8. Personal Data Breach Notification

Viclaro will notify Customer without undue delay, and in any event within seventy-two (72) hours, after becoming aware of a Personal Data Breach affecting Customer Personal Data. Notification will include, to the extent known: the nature of the breach, categories and approximate number of Data Subjects and records concerned, likely consequences, and measures taken or proposed.

9. Data Protection Impact Assessments

Where required under Articles 35 and 36 GDPR, Viclaro will provide Customer with reasonable cooperation and assistance for data protection impact assessments and prior consultation with supervisory authorities.
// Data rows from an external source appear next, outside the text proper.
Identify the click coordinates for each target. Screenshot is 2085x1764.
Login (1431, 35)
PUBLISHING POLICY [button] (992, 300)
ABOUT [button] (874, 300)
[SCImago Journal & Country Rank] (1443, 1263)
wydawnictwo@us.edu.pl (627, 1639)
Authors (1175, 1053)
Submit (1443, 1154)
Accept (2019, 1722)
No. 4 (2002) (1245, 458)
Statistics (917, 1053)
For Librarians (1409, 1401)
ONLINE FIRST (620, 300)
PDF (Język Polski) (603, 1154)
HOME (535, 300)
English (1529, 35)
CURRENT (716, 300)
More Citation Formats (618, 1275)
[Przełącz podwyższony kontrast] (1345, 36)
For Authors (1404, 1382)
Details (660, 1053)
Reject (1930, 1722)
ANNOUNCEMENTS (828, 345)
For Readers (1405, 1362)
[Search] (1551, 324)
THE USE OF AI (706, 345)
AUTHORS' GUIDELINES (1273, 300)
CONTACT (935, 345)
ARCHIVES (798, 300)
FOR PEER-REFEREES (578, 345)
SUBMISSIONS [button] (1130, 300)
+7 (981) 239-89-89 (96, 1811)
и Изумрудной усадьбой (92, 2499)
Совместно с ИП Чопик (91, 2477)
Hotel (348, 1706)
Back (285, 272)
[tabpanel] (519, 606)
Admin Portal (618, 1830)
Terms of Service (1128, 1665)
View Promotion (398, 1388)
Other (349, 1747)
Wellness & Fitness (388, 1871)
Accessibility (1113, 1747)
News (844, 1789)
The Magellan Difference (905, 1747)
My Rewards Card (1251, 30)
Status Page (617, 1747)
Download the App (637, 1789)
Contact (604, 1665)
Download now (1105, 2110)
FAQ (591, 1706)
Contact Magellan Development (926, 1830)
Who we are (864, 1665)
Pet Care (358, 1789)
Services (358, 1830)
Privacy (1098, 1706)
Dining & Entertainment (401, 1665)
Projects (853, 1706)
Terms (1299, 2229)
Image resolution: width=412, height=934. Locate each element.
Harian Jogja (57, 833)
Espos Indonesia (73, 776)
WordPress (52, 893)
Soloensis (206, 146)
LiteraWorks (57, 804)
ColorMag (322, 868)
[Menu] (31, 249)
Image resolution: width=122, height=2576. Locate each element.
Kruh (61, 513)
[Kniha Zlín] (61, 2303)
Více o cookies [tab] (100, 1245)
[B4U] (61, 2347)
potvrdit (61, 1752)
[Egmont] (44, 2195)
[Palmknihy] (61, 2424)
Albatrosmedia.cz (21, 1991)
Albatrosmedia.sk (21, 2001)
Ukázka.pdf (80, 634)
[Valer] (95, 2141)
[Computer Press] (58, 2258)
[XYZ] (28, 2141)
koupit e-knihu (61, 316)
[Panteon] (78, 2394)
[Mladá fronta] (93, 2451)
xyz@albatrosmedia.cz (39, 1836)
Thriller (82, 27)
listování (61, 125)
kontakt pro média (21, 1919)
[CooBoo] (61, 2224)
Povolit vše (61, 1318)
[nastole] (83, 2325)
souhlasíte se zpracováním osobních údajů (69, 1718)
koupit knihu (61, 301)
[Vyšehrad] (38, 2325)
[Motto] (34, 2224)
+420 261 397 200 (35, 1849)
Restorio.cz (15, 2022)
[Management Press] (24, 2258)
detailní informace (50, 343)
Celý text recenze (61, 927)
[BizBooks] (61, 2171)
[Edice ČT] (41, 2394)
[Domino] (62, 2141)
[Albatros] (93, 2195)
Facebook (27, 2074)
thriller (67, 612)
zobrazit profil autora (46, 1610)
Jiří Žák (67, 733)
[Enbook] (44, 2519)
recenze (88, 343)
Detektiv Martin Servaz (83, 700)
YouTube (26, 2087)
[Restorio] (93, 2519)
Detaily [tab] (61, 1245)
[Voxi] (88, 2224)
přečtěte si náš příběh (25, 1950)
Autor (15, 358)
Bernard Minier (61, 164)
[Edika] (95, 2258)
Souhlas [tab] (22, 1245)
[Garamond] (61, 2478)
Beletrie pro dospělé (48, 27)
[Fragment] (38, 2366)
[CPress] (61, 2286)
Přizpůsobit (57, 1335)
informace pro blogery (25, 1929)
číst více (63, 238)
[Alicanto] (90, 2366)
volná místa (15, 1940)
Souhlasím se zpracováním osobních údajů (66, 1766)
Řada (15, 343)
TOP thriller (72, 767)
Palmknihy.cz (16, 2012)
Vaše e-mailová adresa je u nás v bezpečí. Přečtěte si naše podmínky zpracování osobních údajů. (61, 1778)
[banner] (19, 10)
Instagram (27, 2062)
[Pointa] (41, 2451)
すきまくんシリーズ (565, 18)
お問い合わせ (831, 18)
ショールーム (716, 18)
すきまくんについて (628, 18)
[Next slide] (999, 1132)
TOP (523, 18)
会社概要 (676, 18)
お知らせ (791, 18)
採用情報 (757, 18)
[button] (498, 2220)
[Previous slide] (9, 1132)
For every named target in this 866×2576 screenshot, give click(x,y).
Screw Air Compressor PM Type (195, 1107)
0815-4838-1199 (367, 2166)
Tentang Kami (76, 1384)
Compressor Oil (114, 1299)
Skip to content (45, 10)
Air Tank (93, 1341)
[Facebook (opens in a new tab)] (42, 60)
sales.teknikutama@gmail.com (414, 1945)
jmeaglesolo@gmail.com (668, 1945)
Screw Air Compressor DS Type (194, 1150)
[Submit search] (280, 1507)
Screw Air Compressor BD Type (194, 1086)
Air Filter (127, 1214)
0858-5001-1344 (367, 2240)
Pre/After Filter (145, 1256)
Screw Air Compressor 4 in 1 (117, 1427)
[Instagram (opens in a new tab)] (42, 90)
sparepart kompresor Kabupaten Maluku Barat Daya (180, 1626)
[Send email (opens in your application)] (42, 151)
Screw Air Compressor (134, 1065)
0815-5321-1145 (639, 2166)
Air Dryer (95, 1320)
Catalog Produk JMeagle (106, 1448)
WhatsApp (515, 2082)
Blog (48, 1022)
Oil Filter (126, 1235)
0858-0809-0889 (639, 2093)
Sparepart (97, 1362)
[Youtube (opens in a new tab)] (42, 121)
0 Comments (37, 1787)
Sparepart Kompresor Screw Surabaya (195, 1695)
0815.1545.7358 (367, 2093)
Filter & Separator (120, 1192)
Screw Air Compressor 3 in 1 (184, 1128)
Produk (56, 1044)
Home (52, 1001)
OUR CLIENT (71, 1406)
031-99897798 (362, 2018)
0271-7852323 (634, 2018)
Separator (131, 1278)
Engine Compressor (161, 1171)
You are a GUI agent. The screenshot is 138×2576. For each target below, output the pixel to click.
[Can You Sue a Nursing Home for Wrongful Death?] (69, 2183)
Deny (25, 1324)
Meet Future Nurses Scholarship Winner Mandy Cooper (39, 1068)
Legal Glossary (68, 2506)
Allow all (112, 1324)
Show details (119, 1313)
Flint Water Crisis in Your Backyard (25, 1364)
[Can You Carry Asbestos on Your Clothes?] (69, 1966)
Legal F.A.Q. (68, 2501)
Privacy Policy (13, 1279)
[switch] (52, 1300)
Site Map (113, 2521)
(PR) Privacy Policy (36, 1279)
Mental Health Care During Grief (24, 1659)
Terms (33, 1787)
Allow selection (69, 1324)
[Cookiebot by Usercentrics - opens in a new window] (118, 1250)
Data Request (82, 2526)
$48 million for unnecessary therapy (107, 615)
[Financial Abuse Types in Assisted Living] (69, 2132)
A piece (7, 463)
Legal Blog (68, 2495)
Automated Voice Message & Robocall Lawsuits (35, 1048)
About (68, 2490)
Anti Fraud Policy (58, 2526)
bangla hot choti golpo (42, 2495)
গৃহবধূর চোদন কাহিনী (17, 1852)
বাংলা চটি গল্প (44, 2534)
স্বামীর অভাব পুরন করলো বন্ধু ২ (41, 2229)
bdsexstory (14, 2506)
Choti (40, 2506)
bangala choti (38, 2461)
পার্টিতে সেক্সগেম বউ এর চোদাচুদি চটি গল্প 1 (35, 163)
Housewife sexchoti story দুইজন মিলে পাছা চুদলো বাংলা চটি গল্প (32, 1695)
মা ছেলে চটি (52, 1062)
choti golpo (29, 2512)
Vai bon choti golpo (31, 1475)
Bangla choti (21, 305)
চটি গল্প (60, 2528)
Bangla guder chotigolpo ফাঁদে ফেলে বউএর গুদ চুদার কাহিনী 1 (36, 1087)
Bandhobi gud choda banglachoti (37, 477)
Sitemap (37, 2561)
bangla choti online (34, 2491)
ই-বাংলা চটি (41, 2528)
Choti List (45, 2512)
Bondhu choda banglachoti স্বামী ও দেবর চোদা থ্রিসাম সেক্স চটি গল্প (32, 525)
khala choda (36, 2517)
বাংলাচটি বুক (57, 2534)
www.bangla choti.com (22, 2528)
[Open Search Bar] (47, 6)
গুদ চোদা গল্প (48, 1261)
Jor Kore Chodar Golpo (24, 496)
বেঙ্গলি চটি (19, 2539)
10. Return or Deletion of Data

On termination or expiration of the Service, Viclaro will, at Customer's choice, delete or return all Customer Personal Data and delete existing copies within thirty (30) days, except to the extent applicable law requires continued retention. Backups are cycled out on our standard rotation, at most ninety (90) days.

11. Audits

Viclaro will make available to Customer, on written request, all information reasonably necessary to demonstrate compliance with this DPA and Article 28 GDPR. Where a Customer reasonably requires additional information, Viclaro may charge a reasonable fee for on-site audits, which must be scheduled at least thirty (30) days in advance and conducted during normal business hours in a manner that does not interfere with Viclaro's operations.

12. Order of Precedence

In the event of a conflict between this DPA and the Terms of Service or Privacy Policy with respect to the Processing of Customer Personal Data, this DPA prevails.

13. Contact

Privacy questions and DPA-related notices should be sent to [email protected].